Lawsuit Over Google Page Ranking Dispute in Limbo

Google defended its system of ranking Web pages in search results in court Friday after a competitor claimed its pages were unfairly blocked. A California judge is considering whether to allow a lawsuit to proceed.

Attorneys for Google argued that the search giant can use any criteria it wants to rank Web sites — including ranking competitors or sites that offer their own search engines lower, even when their content is relevant to the search terms.

Google made the argument in a hearing to determine whether a lawsuit filed by KinderStart.com can proceed. KinderStart, a content-heavy site with articles and resources about parenting and education, is suing Google, saying it was essentially punished for offering its own search functionality by being given a zero ranking in Googles PageRank system.

Norwalk, Calif.-based KinderStart is seeking to have its suit certified as a class action, which could allow others who believe their rankings were artificially low to join the action.

At the conclusion of Friday’s hearing in U.S. District Court in San Jose, Calif., Judge Jeremy Fogel scheduled additional hearings for September, an indication that he might allow the suit to continue to move forward despite motions by Google to dismiss the case.

Traffic Stop

At issue is whether Google is misleading consumers with its PageRank system. In court Friday, attorneys for the search company said users recognize the system is a subjective one and would not be surprised to learn that Google assigns lower rankings to sites that may represent direct competition.

Attorneys for KinderStart, meanwhile, say the effect of the PageRank downgrade was to prevent the company from expressing itself in a public forum and also represented a violation of a contract the site had with Google’s AdSense program.

One important potential result of the suit, should it proceed, could be the revelation of how Google arrives at its page rankings. Google is fighting any requirement to disclose the system it uses, as making it public could have significant ramifications.

For instance, an entire search engine optimization industry has been built around trying to make pages rank higher in search results, and disclosing the formula for assigning those rankings could lead to a free-for-all, of sorts, as companies seek to match their sites to the ranking criteria.
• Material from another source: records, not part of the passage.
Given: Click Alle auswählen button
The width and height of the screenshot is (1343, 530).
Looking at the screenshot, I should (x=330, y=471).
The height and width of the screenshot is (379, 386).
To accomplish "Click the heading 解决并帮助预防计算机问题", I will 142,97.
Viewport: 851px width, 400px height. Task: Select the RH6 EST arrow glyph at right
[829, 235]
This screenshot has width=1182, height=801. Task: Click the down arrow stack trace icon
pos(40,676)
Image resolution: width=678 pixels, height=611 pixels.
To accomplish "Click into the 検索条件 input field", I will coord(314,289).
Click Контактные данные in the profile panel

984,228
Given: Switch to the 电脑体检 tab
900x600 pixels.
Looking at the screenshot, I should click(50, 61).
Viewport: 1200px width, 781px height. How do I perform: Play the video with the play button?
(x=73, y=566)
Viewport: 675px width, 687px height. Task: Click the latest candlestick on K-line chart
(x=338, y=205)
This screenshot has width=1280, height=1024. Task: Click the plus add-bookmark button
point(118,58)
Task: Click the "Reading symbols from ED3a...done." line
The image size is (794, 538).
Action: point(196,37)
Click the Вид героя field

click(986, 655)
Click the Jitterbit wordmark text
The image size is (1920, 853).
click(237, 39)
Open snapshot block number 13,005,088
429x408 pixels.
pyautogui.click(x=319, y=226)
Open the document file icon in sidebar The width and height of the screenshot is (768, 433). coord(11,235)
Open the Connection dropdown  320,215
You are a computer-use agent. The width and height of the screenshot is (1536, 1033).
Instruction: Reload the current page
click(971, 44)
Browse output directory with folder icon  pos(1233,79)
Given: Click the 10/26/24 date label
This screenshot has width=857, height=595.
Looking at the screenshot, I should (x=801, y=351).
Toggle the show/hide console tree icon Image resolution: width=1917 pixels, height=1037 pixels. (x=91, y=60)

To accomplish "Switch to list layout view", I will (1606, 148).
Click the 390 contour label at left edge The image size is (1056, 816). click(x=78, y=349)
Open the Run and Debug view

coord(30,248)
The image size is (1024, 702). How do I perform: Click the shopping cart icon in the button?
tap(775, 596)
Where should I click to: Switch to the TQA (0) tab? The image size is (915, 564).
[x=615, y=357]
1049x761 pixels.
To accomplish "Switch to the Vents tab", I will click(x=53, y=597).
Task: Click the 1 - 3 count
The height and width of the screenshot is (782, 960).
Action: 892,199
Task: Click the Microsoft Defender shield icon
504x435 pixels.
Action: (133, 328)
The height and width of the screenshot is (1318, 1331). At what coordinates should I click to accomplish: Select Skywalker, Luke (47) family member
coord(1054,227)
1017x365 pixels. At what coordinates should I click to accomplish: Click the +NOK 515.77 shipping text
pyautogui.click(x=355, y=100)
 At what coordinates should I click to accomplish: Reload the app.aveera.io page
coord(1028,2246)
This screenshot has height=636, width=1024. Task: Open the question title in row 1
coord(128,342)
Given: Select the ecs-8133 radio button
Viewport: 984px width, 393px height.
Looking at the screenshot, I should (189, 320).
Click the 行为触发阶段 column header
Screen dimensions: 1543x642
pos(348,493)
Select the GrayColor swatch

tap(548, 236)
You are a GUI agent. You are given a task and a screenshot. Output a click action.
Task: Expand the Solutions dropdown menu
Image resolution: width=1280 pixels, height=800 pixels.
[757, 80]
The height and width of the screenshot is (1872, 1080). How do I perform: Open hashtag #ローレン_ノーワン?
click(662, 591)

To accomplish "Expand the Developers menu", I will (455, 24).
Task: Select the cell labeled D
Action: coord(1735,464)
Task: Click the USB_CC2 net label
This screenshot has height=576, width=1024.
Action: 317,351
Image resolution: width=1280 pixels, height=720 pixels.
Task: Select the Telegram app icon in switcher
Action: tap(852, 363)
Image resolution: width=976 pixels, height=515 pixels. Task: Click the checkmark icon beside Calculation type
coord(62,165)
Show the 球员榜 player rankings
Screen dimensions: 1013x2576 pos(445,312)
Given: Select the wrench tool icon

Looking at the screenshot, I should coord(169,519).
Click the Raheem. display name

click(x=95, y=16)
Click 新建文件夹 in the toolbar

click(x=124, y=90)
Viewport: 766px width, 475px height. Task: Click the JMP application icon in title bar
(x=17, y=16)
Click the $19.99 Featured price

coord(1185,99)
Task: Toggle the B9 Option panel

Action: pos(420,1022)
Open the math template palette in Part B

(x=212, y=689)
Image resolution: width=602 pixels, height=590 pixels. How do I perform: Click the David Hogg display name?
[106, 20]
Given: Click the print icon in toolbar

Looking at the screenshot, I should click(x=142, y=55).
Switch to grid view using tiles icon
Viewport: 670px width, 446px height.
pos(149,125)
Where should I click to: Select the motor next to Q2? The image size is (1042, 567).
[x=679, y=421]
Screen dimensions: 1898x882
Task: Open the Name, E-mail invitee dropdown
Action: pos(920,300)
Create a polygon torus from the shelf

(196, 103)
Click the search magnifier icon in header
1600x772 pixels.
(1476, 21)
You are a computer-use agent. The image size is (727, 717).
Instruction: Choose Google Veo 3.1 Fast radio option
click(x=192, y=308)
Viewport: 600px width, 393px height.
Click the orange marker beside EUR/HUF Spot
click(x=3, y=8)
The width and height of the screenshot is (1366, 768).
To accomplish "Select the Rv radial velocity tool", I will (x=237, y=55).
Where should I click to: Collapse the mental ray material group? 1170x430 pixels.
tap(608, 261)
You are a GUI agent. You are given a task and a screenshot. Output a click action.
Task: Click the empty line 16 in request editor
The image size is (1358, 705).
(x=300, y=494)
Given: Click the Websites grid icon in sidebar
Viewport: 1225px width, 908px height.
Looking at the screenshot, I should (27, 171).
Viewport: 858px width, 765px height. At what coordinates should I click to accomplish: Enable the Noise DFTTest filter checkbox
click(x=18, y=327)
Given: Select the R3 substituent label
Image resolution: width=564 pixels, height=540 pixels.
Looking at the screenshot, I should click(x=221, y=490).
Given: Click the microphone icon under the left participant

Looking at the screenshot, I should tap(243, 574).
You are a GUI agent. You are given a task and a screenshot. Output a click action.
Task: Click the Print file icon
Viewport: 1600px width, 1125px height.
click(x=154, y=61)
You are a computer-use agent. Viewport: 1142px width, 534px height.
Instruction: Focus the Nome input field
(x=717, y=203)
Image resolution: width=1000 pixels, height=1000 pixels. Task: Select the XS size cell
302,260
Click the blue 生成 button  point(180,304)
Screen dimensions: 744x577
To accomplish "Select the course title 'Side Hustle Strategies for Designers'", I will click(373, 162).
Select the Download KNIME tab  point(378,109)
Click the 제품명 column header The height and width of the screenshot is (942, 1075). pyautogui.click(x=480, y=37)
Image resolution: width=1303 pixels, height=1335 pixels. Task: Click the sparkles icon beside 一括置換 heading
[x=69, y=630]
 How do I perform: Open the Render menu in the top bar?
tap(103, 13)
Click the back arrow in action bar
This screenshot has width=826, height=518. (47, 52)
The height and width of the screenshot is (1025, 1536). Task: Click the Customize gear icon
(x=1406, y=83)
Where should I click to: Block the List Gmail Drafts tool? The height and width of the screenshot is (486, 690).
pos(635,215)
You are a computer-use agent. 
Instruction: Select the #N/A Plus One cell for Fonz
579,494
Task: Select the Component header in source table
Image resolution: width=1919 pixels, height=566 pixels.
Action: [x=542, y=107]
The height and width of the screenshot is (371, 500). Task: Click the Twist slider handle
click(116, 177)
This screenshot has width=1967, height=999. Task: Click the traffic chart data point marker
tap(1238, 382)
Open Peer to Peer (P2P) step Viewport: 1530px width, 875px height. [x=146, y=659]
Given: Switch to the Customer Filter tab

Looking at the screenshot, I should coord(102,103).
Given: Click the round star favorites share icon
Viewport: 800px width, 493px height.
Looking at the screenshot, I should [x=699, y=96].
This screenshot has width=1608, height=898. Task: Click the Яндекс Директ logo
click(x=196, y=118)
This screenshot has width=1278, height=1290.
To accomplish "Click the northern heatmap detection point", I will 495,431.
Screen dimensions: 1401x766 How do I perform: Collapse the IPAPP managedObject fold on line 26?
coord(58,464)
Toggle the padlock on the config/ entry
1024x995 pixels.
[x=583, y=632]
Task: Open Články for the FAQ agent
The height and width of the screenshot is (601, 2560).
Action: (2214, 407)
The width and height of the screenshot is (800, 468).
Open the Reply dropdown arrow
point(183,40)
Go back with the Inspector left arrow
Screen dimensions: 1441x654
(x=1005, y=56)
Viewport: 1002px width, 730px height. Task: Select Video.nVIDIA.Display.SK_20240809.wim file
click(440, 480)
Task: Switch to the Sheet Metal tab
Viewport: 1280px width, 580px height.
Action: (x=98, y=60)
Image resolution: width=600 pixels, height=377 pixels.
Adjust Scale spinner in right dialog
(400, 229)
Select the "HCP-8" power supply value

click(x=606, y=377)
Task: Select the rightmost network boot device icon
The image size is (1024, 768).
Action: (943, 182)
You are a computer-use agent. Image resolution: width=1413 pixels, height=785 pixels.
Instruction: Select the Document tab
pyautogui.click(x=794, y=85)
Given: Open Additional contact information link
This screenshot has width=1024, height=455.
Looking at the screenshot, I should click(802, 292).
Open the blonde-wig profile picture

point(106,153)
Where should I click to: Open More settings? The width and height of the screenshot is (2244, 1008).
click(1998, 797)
KinderStart should have little trouble proving it was hurt by Google’s decision to lower its ranking, since some 70 percent of its traffic came through the search engine prior to March 2005, when its ranking was reset at zero. The company filed suit in March 2006, saying it had seen traffic fall from 10 million visitors per month to around 3 million.

The lawsuit faces an uphill battle on several of its counts, according to intellectual property attorney Jason Cody of Howrey LLP. The free speech charge, for instance, may fall short. Google is not a government entity, and therefore can’t be guilty of First Amendment restrictions.

The defamation claim also seems to be a stretch, he said, since page rankings are based on Google’s own formula and because defamation requires that a false statement be made first. “The public does not know what a zero rank means other than as Google defines it,” he said.

Companies such as KinderStart need to remember that PageRank is “Google’s system,” he added. “Until Google takes over as a form of government or controls the entire Internet search industry, it is not likely to violate any rights to free speech or antitrust laws,” he said.

Objective or Not?

The strongest claim, according to Cody, is the notion of unfair competition. That argument is based on Google’s portrayal of PageRank as an objective ranking when it is in fact subjective.

If the case moves forward on that issue, it could result in Google being forced to reveal how much its rankings are based on algorithms versus subjective policies. Indeed, Google burst onto the search scene by offering the algorithm-based approach, differentiating itself from Yahoo, which employed editors to categorize and rank pages.

In addition to unspecified damages, KinderStart is seeking an injunction requiring Google to restore it to a higher page ranking.

In court Friday, Google attorney David Kramer of Wilson Sonsini Goodrich & Rosati said if KinderStart is able to force itself into higher page rankings, other more direct competitors — such as Yahoo and Microsoft — could make similar claims and force Google to rank them higher as well.

KinderStart’s attorneys, meanwhile, argued that Google is accumulating significant power because of the amount of online information it has collected, sorted and organized.

Google has moved to have some claims dismissed on the grounds that it has its own free speech rights under California law. Arguments on that motion will be heard in September as well.

The search industry itself may be at risk if publishers are able to force their way into rankings, said Sterling Market Intelligence analyst Greg Sterling. He noted that Google won in an earlier, similar case brought by SearchKing.

“The biggest strike against the plaintiffs here is the fact that ruling in their favor would embolden sites whose rankings had declined to litigate,” Sterling said. “In the high-stakes cat-and-mouse game of search engine rankings, it would create a sense of ownership or entitlement to those rankings. Again, this would effectively kill organic search.”